"In data 24 settembre, sulla pagina social del dottor Bruno Lugaro è stata postata la narrazione di una vicenda che avrebbe riguardato un savonese settantenne costretto su una sedia a rotelle, colpito da una malattia degenerativa. I fatti esposti, enunciati senza indicare espressamente i dati della persona interessata, si sono svolti presso il comando della polizia locale e sono riferiti al ritiro del contrassegno per il parcheggio disabili. Vengono narrate le difficoltà incontrate dalla persona per il ritiro del proprio contrassegno". Con queste parole Massimo Arecco, consigliere comunale di minoranza (Fratelli d'Italia) a Savona, introduce l'interpellanza trasmessa (condivisa anche dall'altro consigliere FdI Renato Giusto) all'amministrazione comunale.

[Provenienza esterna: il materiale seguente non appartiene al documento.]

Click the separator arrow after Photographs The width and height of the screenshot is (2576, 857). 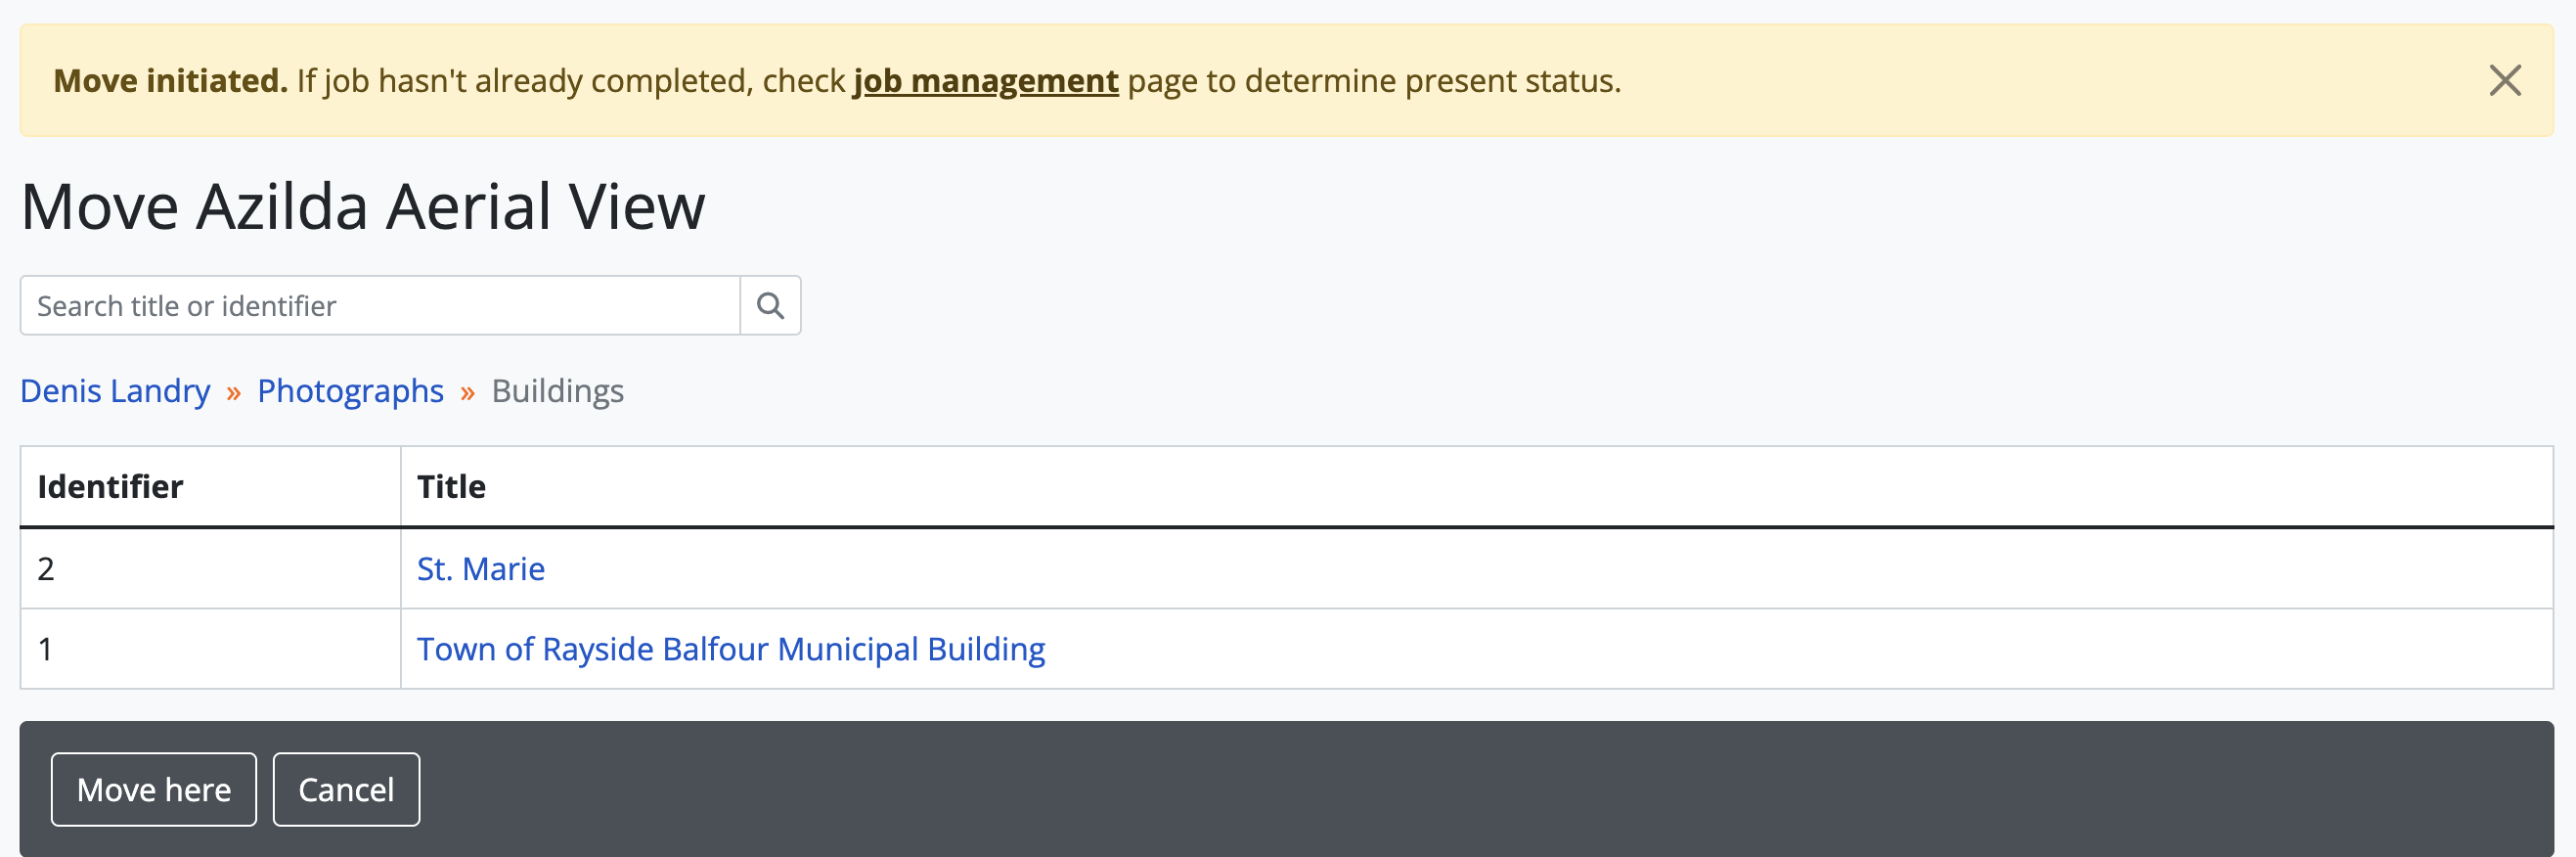coord(467,392)
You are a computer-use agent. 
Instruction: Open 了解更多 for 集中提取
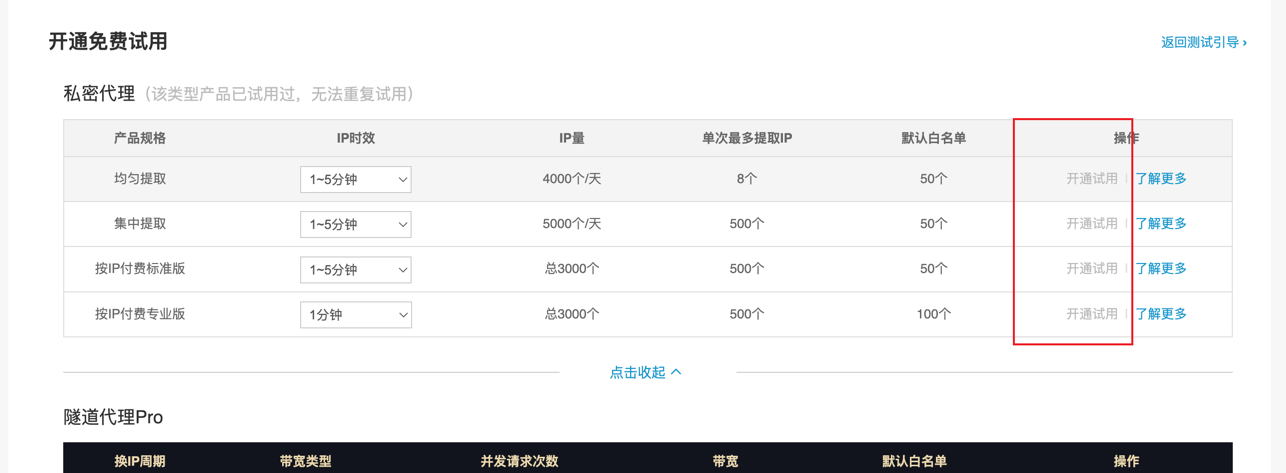tap(1161, 224)
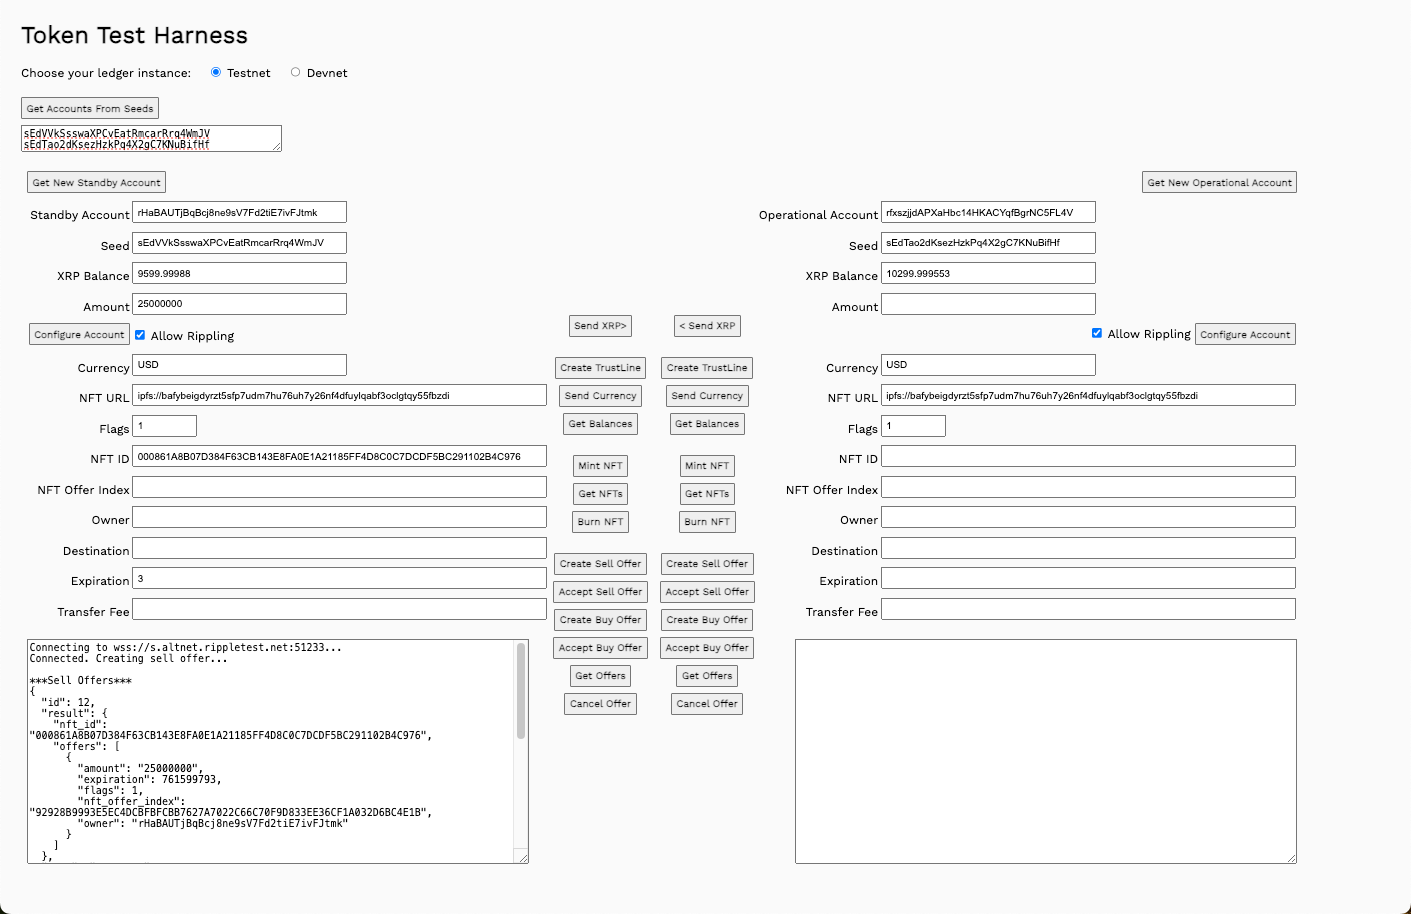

"Nella parte finale della narrazione, il dottor Lugaro, ha rivolto direttamente al signor sindaco le seguenti domande che in sintesi si riportano: 'Chiedo al sindaco se è questa la Savona solidale e attenta ai bisogni dei più deboli più volte sbandierata. Chiedo all'assessore competente se era al corrente di questo accadimento. Se la risposta è no, è grave; se si, è inaccettabile'. Per quanto consta allo scrivente, ad oggi, non sarebbe pervenuta alcuna risposta al dott. Lugaro, da parte di codesta amministrazione, in merito alla vicenda narrata" continua Arecco.

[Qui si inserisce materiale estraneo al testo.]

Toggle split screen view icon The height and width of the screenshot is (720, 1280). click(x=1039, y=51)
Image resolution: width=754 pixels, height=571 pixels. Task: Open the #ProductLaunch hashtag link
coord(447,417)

"A seguito di quanto sopra segnalato, si interpella il signor sindaco per conoscere - spiegano dalla minoranza - se il signor sindaco e l'assessore competente siano, o meno, informati della vicenda; in caso affermativo se il signor sindaco, o l’assessore competente, abbia ritenuto di contattare il Dottor Lugaro per approfondire quanto riferito sui 'social'; se siano state avviate, o meno, verifiche per accertare la natura dei fatti descritti; in caso affermativo, se siano state accertate eventuali responsabilità e/o sia stato attivato un procedimento volto ad acclarare i fatti; quali misure intenda comunque assumere l'amministrazione, per prevenire il verificarsi di eventuali casi, analoghi a quello descritto nella narrazione, che dovessero riguardare persone diversamente abili, impossibilitate a recarsi personalmente presso gli uffici per ritirare i propri contrassegni".